(Stored data Opens)

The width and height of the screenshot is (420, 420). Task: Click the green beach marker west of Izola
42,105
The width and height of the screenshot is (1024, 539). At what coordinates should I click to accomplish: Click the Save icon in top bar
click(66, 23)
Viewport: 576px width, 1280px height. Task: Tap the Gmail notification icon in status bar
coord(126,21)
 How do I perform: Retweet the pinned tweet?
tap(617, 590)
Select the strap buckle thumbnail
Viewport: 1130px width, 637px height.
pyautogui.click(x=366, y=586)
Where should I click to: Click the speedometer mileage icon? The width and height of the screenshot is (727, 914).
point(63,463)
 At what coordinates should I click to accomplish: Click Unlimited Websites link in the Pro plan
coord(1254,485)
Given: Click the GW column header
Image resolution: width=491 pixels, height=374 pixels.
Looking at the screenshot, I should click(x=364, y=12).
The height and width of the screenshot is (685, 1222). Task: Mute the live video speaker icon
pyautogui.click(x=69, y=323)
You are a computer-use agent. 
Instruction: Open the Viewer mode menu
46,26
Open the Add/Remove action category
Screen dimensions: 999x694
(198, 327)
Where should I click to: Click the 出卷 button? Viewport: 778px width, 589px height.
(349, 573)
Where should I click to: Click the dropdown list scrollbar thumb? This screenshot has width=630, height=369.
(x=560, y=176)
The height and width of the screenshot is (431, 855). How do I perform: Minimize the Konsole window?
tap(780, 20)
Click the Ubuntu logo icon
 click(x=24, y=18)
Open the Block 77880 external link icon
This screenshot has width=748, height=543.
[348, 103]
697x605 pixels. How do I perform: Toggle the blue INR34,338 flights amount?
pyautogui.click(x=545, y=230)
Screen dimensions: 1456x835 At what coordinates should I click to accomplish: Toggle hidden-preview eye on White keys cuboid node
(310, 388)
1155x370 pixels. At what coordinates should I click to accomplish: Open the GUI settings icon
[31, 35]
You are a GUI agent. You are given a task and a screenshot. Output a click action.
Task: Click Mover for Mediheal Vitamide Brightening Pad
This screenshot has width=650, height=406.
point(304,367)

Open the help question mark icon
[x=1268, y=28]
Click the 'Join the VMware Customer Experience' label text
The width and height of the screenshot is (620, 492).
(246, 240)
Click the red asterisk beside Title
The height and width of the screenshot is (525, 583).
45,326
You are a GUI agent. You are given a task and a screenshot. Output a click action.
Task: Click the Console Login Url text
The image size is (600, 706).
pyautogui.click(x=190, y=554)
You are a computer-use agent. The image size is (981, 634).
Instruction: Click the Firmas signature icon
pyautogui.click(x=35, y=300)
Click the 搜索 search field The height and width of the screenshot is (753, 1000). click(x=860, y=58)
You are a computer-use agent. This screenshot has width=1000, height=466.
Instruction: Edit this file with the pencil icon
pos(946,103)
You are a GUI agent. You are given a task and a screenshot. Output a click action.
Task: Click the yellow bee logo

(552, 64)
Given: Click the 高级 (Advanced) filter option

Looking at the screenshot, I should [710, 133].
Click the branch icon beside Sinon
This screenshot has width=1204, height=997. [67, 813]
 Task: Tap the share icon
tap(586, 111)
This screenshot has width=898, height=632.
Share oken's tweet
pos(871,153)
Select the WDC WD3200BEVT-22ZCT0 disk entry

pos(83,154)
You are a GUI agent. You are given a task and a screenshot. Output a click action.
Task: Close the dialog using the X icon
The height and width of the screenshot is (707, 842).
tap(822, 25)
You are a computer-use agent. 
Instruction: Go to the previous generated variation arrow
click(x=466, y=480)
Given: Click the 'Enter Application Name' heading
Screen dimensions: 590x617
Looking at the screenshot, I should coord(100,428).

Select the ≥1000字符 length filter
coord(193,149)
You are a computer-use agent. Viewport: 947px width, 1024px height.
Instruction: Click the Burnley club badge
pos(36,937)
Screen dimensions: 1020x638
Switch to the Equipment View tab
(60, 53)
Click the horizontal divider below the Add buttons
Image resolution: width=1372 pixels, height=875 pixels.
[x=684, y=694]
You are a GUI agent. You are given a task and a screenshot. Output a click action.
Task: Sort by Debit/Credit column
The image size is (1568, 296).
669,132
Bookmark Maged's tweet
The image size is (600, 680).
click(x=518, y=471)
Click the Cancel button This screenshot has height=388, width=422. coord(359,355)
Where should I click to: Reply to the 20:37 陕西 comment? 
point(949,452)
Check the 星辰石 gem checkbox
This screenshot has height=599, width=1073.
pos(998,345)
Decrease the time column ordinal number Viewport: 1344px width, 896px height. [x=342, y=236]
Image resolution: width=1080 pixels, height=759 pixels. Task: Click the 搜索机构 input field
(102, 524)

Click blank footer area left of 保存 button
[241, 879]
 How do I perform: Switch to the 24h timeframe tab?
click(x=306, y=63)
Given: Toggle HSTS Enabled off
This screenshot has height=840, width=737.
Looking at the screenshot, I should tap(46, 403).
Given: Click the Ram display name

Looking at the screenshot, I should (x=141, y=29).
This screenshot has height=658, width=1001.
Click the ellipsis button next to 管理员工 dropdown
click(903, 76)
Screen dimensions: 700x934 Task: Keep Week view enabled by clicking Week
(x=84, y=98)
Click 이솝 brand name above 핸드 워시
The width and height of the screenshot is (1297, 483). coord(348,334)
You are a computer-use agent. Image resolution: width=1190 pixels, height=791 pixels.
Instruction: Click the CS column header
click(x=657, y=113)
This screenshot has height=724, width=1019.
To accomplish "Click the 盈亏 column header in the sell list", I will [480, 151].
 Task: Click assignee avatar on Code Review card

(Stored data Closes)

Goal of the exercise:
Above are some records; repeat all of them exactly.

Exercise result:
The width and height of the screenshot is (420, 420). Task: Click the green beach marker west of Izola
42,105
The width and height of the screenshot is (1024, 539). At what coordinates should I click to accomplish: Click the Save icon in top bar
click(66, 23)
Viewport: 576px width, 1280px height. Task: Tap the Gmail notification icon in status bar
coord(126,21)
 How do I perform: Retweet the pinned tweet?
tap(617, 590)
Select the strap buckle thumbnail
Viewport: 1130px width, 637px height.
pyautogui.click(x=366, y=586)
Where should I click to: Click the speedometer mileage icon? The width and height of the screenshot is (727, 914).
point(63,463)
 At what coordinates should I click to accomplish: Click Unlimited Websites link in the Pro plan
coord(1254,485)
Given: Click the GW column header
Image resolution: width=491 pixels, height=374 pixels.
Looking at the screenshot, I should click(x=364, y=12).
The height and width of the screenshot is (685, 1222). Task: Mute the live video speaker icon
pyautogui.click(x=69, y=323)
You are a computer-use agent. 
Instruction: Open the Viewer mode menu
46,26
Open the Add/Remove action category
Screen dimensions: 999x694
(198, 327)
Where should I click to: Click the 出卷 button? Viewport: 778px width, 589px height.
(349, 573)
Where should I click to: Click the dropdown list scrollbar thumb? This screenshot has width=630, height=369.
(x=560, y=176)
The height and width of the screenshot is (431, 855). How do I perform: Minimize the Konsole window?
tap(780, 20)
Click the Ubuntu logo icon
 click(x=24, y=18)
Open the Block 77880 external link icon
This screenshot has width=748, height=543.
[348, 103]
697x605 pixels. How do I perform: Toggle the blue INR34,338 flights amount?
pyautogui.click(x=545, y=230)
Screen dimensions: 1456x835 At what coordinates should I click to accomplish: Toggle hidden-preview eye on White keys cuboid node
(310, 388)
1155x370 pixels. At what coordinates should I click to accomplish: Open the GUI settings icon
[31, 35]
You are a GUI agent. You are given a task and a screenshot. Output a click action.
Task: Click Mover for Mediheal Vitamide Brightening Pad
This screenshot has width=650, height=406.
point(304,367)

Open the help question mark icon
[x=1268, y=28]
Click the 'Join the VMware Customer Experience' label text
The width and height of the screenshot is (620, 492).
(246, 240)
Click the red asterisk beside Title
The height and width of the screenshot is (525, 583).
45,326
You are a GUI agent. You are given a task and a screenshot. Output a click action.
Task: Click the Console Login Url text
The image size is (600, 706).
pyautogui.click(x=190, y=554)
You are a computer-use agent. The image size is (981, 634).
Instruction: Click the Firmas signature icon
pyautogui.click(x=35, y=300)
Click the 搜索 search field The height and width of the screenshot is (753, 1000). click(x=860, y=58)
You are a computer-use agent. This screenshot has width=1000, height=466.
Instruction: Edit this file with the pencil icon
pos(946,103)
You are a GUI agent. You are given a task and a screenshot. Output a click action.
Task: Click the yellow bee logo

(552, 64)
Given: Click the 高级 (Advanced) filter option

Looking at the screenshot, I should [710, 133].
Click the branch icon beside Sinon
This screenshot has width=1204, height=997. [67, 813]
 Task: Tap the share icon
tap(586, 111)
This screenshot has width=898, height=632.
Share oken's tweet
pos(871,153)
Select the WDC WD3200BEVT-22ZCT0 disk entry

pos(83,154)
You are a GUI agent. You are given a task and a screenshot. Output a click action.
Task: Close the dialog using the X icon
The height and width of the screenshot is (707, 842).
tap(822, 25)
You are a computer-use agent. 
Instruction: Go to the previous generated variation arrow
click(x=466, y=480)
Given: Click the 'Enter Application Name' heading
Screen dimensions: 590x617
Looking at the screenshot, I should coord(100,428).

Select the ≥1000字符 length filter
coord(193,149)
You are a computer-use agent. Viewport: 947px width, 1024px height.
Instruction: Click the Burnley club badge
pos(36,937)
Screen dimensions: 1020x638
Switch to the Equipment View tab
(60, 53)
Click the horizontal divider below the Add buttons
Image resolution: width=1372 pixels, height=875 pixels.
[x=684, y=694]
You are a GUI agent. You are given a task and a screenshot. Output a click action.
Task: Sort by Debit/Credit column
The image size is (1568, 296).
669,132
Bookmark Maged's tweet
The image size is (600, 680).
click(x=518, y=471)
Click the Cancel button This screenshot has height=388, width=422. coord(359,355)
Where should I click to: Reply to the 20:37 陕西 comment? 
point(949,452)
Check the 星辰石 gem checkbox
This screenshot has height=599, width=1073.
pos(998,345)
Decrease the time column ordinal number Viewport: 1344px width, 896px height. [x=342, y=236]
Image resolution: width=1080 pixels, height=759 pixels. Task: Click the 搜索机构 input field
(102, 524)

Click blank footer area left of 保存 button
[241, 879]
 How do I perform: Switch to the 24h timeframe tab?
click(x=306, y=63)
Given: Toggle HSTS Enabled off
This screenshot has height=840, width=737.
Looking at the screenshot, I should tap(46, 403).
Given: Click the Ram display name

Looking at the screenshot, I should (x=141, y=29).
This screenshot has height=658, width=1001.
Click the ellipsis button next to 管理员工 dropdown
click(903, 76)
Screen dimensions: 700x934 Task: Keep Week view enabled by clicking Week
(x=84, y=98)
Click 이솝 brand name above 핸드 워시
The width and height of the screenshot is (1297, 483). coord(348,334)
You are a computer-use agent. Image resolution: width=1190 pixels, height=791 pixels.
Instruction: Click the CS column header
click(x=657, y=113)
This screenshot has height=724, width=1019.
To accomplish "Click the 盈亏 column header in the sell list", I will [480, 151].
 Task: Click assignee avatar on Code Review card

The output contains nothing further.